» WORK INSTRUCTION A
In the passage on test item difficulty, how many of the six experts gave "alternate" ratings during the individual stage?
» WORK INSTRUCTION B
Write the next few sentences of the passage on test item difficulty, picking up after its final sentence.

» GIVEN PASSAGE
■ ■ ■ ■ ■

Item G20. If there ______ so much traffic yesterday, I would have arrived on time.
a. has been
b. hasn’t been
c. had been
d. hadn’t been
Item G21. Eric studied Japanese ______ four years.
a. since
b. before
c. for
d. until
Item G22. The car ______ was very luxurious.
a. what she wanted
b. what she wanted it
c. which she wanted it
d. which she wanted
It was suggested at first that Item G21 might be more difficult than Item 20 because prepositions are difficult in general, but this would not explain why both were easier than Item G22. One suggested explanation for Item G22’s difficulty was that the L1 for Arabic speakers, who make up a large percentage of the program’s population, has obligatory resumptive pronouns, possibly leading them to choose the incorrect options B and C more frequently, and inflating the difficulty level overall. Thus, there was the possibility for differential item functioning (DIF) effects. Perhaps because of these complex results, the experts focused heavily on other features of the items or the test task, such as the length of the prompt or low frequency vocabulary words as potential sources of unexpected difficulty or ease. Several experts admitted to adjusting bookmarks from their initial impression in order to have any items in a level at all, and five out of the six experts decided to give “alternate” ratings (e.g. “could be Level 3 or 4”) during the individual stage, again despite explicit instructions not to do so. Similar to the experts in Hein and Skaggs’s (2009) study, expert strategies shifted between different rounds of bookmark setting.

■ ■ ■ ■ ■

» PROVIDED DATA
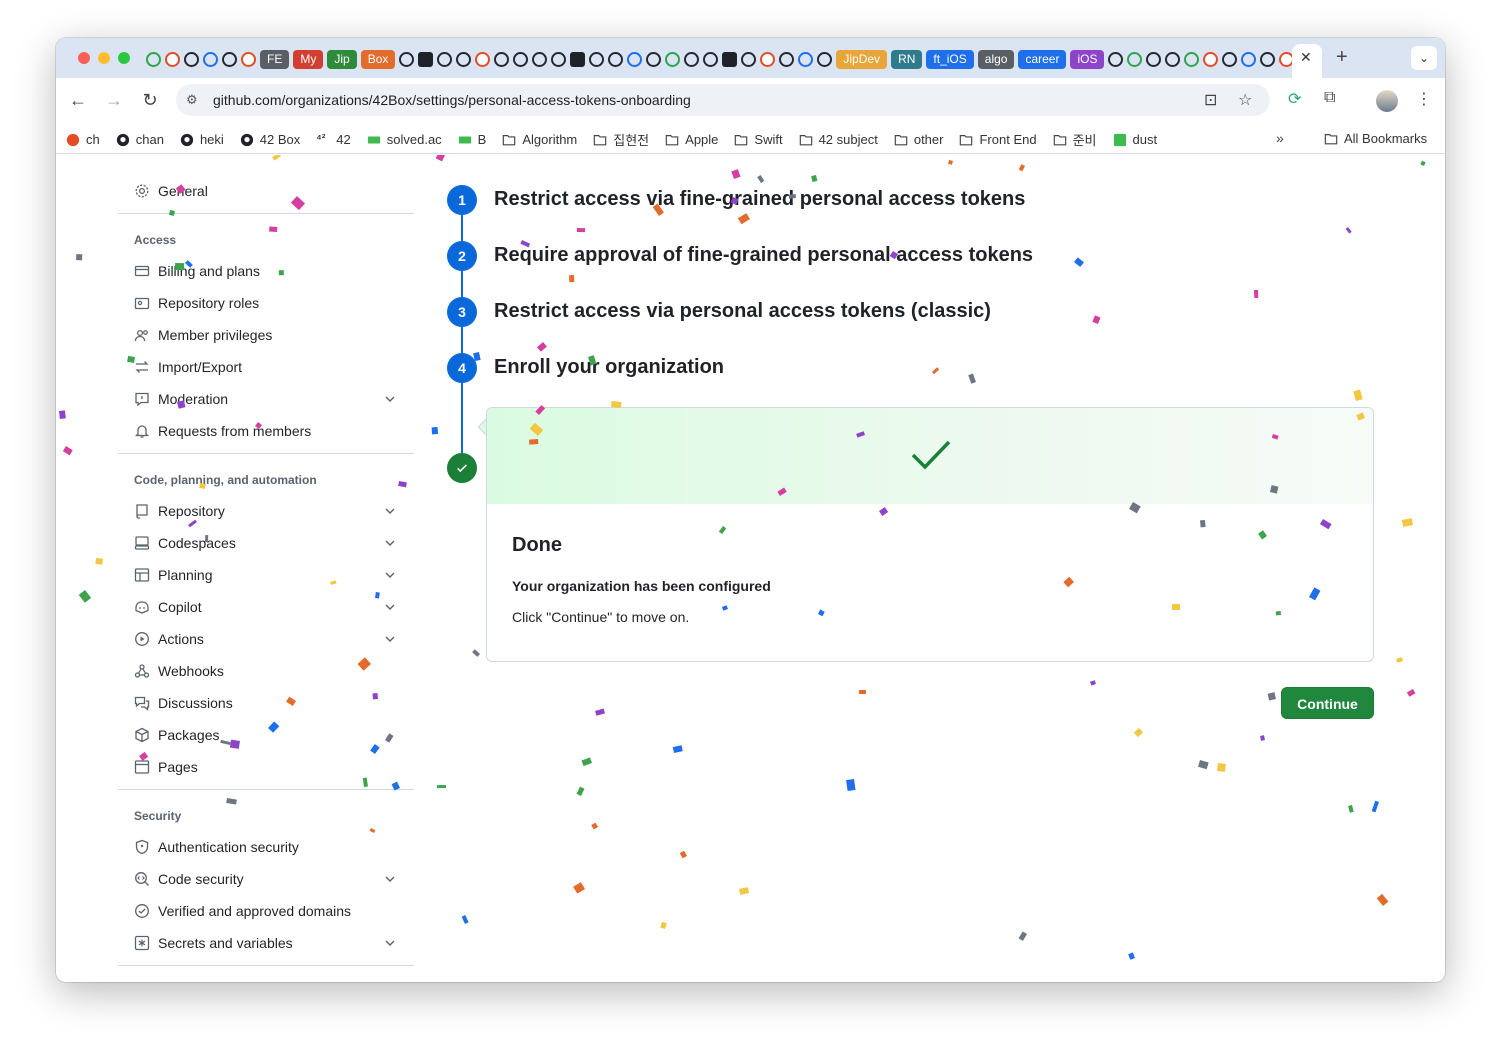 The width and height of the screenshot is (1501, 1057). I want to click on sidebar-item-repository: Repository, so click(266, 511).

■ ■ ■ ■ ■

» ANSWER A
Five of the six experts gave alternate ratings.

» ANSWER B
In terms of the reliability of ratings, methods for calculating agreement rates have not been standardized in the literature, but absolute agreement between the three experts in terms of the location of bookmarks was low (ranging from 10.0% absolute agreement for Team A on Reading to 52.7% absolute agreement on Listening). When examining the actual bookmark items, however, it becomes clear that absolute agreement underrepresents the similarity in judgment. For example, on Team B, all three raters listed the same six items as bookmarks on the Listening test, but one of the raters was one level lower on all but one of them, greatly decreasing absolute agreement. Similar patterns were seen for Team A’s bookmarks, indicating that experts were more easily able to identify “jumps” in difficulty level, but did not always agree on the absolute level of those jumps.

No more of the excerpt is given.